4. Einarmige Bodenpresse

  • Legen Sie sich auf den Rücken, stellen Sie die Füße auf den Boden und umfassen Sie mit einer Hand mittig den Griff der Kettlebell. Winkeln Sie diesen Arm an, sodass der Oberarm den Boden berührt und der Unterarm mit der Kettlebell nach oben zeigt. Die Kettlebell selbst hängt am Arm entlang in Richtung Boden.
  • Drücken Sie aus dieser Position den Arm mit dem Gewicht senkrecht nach oben, bis dieser gestreckt ist. Führen Sie ihn anschließend kontrolliert zurück in die Ausgangsposition. Wechseln Sie anschließend die Seite.

Kettlebell-Übungen zur Stärkung des ganzen Körpers (Bein, Po, Rumpf, Arme und Schultern)

5. Swing

  • Stellen Sie Ihre Füße schulterbreit auseinander und umfassen Sie mit beiden Händen den Griff der Kettlebell, die zwischen Ihren Fersen liegt. Gehen Sie dazu in eine leichte Hocke, strecken Sie Ihren Po nach hinten, spannen Sie Ihren Bauch an und ziehen Sie die Schultern nach hinten.
  • Drücken Sie sich aus dieser Position mit Schwung (explosiv) aus der Hüfte nach oben. Dabei die Hüfte nach vorn schieben und die Knie durchstrecken. Gleichzeitig schwingen Sie die Kettlebell mit bis auf Brusthöhe: Ihre Arme bilden nun kurzzeitig eine Linie mit der Kettlebell nach vorn gerichtet. Der Po ist angespannt.
  • Schieben Sie Ihren Po im Anschluss wieder nach hinten und bewegen Sie Ihren Oberkörper leicht nach vorne. Die Kettlebell schwingt automatisch mit – führen Sie sie wieder zurück zwischen Ihre Beine, nur leicht dahinter.
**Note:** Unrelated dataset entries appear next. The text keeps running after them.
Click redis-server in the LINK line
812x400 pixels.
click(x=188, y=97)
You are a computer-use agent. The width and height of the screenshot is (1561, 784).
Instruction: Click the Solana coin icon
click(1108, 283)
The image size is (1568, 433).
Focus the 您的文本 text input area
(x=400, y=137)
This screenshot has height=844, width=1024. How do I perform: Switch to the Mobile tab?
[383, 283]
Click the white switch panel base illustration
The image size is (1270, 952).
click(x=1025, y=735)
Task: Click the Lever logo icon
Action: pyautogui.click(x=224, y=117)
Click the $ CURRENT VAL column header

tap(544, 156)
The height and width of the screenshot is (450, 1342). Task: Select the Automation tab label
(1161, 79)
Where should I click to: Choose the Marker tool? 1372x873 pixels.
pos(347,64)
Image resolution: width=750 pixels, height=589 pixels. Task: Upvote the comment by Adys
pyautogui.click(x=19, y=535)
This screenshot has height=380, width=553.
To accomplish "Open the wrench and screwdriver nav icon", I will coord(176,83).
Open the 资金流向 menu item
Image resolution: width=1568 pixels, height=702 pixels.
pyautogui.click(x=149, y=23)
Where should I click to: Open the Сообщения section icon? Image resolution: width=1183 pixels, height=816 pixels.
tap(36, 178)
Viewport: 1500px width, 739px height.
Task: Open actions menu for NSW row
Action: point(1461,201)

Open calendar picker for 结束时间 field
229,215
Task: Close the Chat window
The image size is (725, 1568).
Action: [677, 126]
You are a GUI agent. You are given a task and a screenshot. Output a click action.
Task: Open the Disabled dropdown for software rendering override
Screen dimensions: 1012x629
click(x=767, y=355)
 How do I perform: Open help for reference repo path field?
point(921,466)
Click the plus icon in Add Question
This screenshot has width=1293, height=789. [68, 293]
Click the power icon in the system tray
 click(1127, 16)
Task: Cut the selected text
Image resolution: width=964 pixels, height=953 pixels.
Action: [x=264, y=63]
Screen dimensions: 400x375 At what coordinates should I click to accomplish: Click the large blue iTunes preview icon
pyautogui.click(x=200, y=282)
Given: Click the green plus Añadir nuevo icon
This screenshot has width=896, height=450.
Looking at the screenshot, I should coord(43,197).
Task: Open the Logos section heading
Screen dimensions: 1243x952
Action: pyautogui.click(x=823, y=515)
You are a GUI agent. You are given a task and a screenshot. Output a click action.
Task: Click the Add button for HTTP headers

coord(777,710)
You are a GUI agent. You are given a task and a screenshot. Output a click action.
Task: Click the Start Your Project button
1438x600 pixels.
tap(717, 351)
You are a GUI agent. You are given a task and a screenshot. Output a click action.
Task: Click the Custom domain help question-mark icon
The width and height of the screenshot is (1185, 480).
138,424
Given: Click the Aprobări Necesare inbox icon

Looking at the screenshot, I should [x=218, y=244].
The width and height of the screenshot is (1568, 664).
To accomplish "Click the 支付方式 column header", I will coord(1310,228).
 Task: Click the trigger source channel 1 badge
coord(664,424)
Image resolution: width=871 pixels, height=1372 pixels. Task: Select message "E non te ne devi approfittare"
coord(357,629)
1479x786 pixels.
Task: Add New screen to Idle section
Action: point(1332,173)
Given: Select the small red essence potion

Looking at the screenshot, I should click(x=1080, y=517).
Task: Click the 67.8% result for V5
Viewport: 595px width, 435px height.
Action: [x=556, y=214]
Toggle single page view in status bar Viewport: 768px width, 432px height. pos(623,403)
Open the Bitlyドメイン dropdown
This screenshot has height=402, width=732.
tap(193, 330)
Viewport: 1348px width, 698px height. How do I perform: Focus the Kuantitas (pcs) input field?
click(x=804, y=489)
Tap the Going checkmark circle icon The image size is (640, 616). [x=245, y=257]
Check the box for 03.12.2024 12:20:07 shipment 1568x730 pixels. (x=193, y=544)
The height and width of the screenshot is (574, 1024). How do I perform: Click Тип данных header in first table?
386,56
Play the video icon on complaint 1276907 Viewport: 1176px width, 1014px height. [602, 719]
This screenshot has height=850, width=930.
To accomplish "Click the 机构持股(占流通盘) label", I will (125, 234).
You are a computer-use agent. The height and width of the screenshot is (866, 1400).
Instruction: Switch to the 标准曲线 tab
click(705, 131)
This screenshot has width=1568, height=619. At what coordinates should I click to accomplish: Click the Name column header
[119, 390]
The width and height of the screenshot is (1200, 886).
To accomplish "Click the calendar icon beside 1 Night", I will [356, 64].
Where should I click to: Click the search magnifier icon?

6. Einbeiniges Kreuzheben (single leg deadlifts)

  • Stellen Sie sich aufrecht hin, die Füße stehen nah beieinander. Umfassen Sie den Kettlebell- Griff zunächst mit der rechten Hand. Der Arm befindet sich seitlich hängend am Körper.
  • Lösen Sie nun langsam das rechte Bein vom Boden und strecken Sie es nach hinten aus (so hoch, wie Sie sich auf einem Bein sicher fühlen). Beugen Sie dabei gleichzeitig Ihren gestreckten Oberkörper leicht nach vorn, Rumpf und Po bleiben angespannt. Ihr Arm bewegt sich mit der Kettlebell Richtung Boden, berührt diesen jedoch nicht. Achten Sie beim Herunterbeugen darauf, dass das Gewicht nicht Ihre Schulter nach vorn zieht. Der Kopf bildet die Verlängerung der Wirbelsäule. Das Standbein geht in eine leichte Beugung.
  • Gehen Sie von hier aus wieder zurück in die Ausgangsposition und wechseln Sie nach einigen Wiederholungen den Arm mit der Kettlebell.